PROBLEM TO SOLVE:
Of the entries below, return exactly those lines that fall between the one containing "You are a computer-use" and the one containing "Instruction: Click the", the two end lines included.

EXERCISE DATA:

· · ·

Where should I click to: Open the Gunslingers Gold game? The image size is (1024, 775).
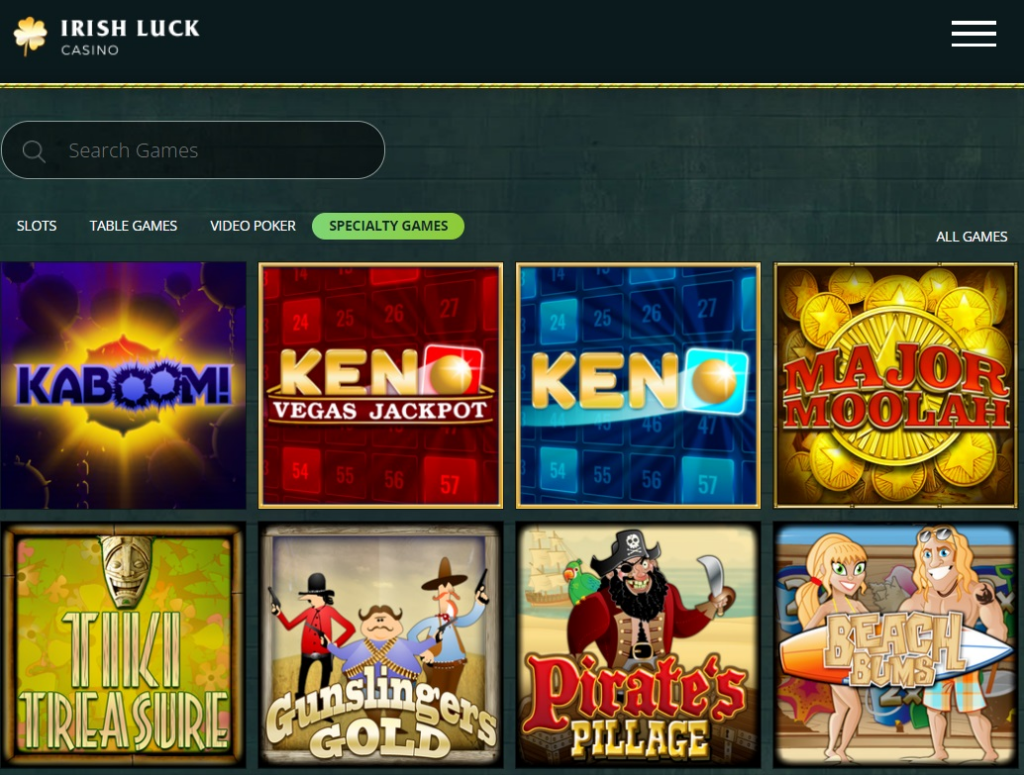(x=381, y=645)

· · ·

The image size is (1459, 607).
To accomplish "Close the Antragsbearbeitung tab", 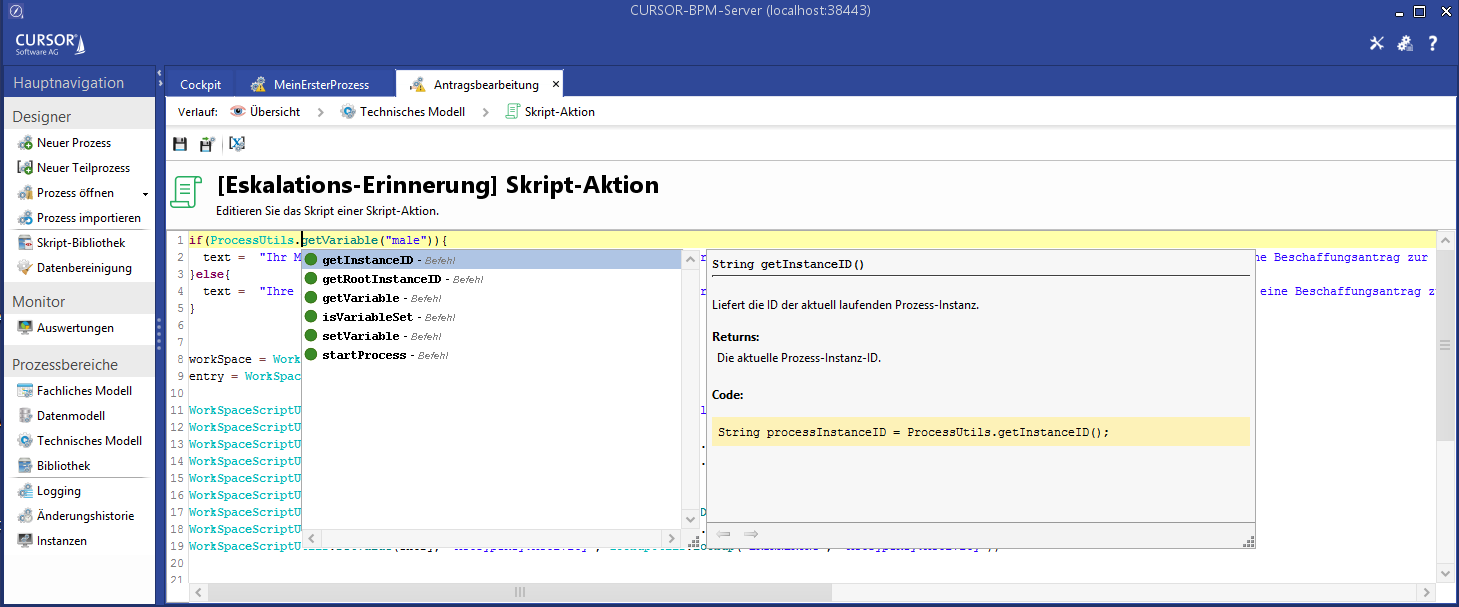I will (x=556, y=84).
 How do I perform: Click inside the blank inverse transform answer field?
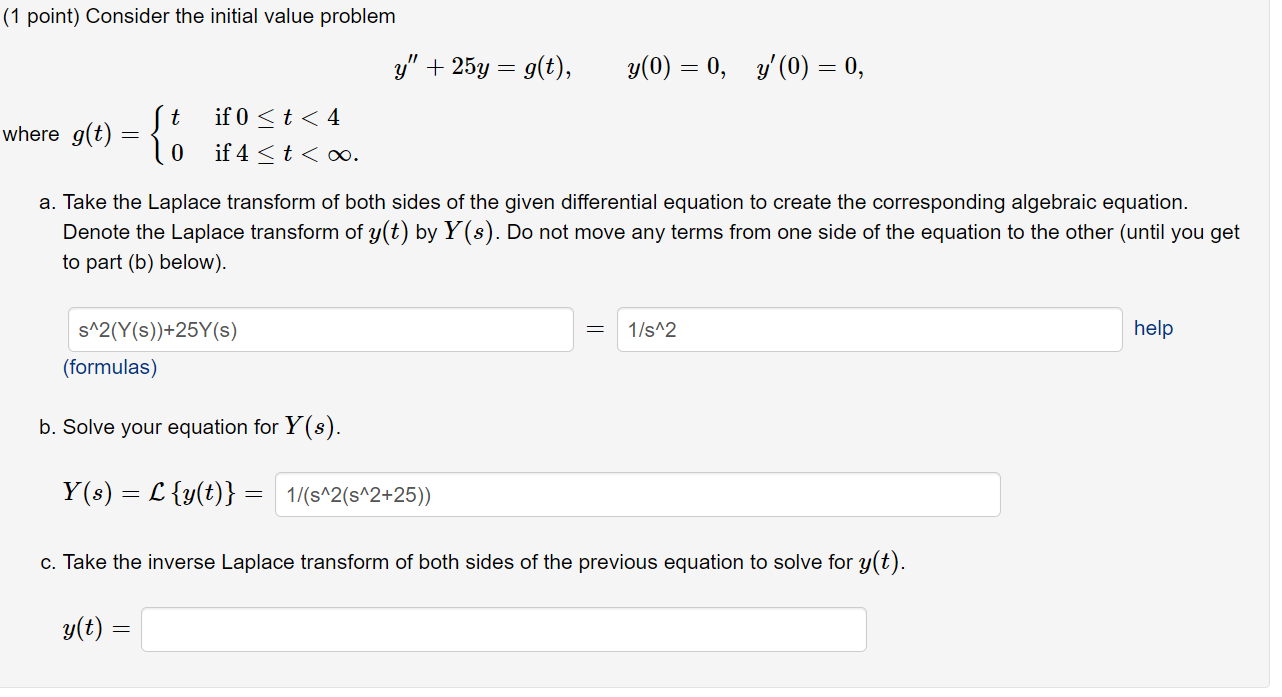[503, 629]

· · ·

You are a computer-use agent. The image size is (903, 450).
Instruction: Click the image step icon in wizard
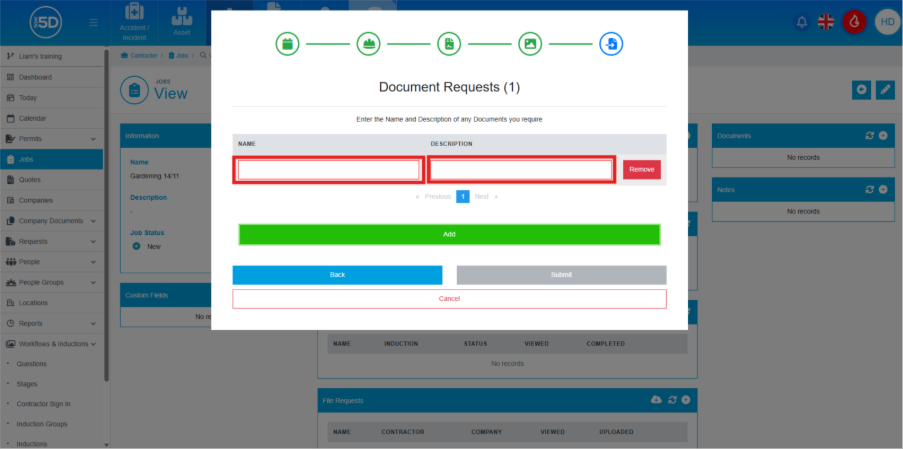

· · ·

SOLUTION TO THE PROBLEM:
You are a computer-use agent. The image size is (903, 450).
Instruction: Click the image step icon in wizard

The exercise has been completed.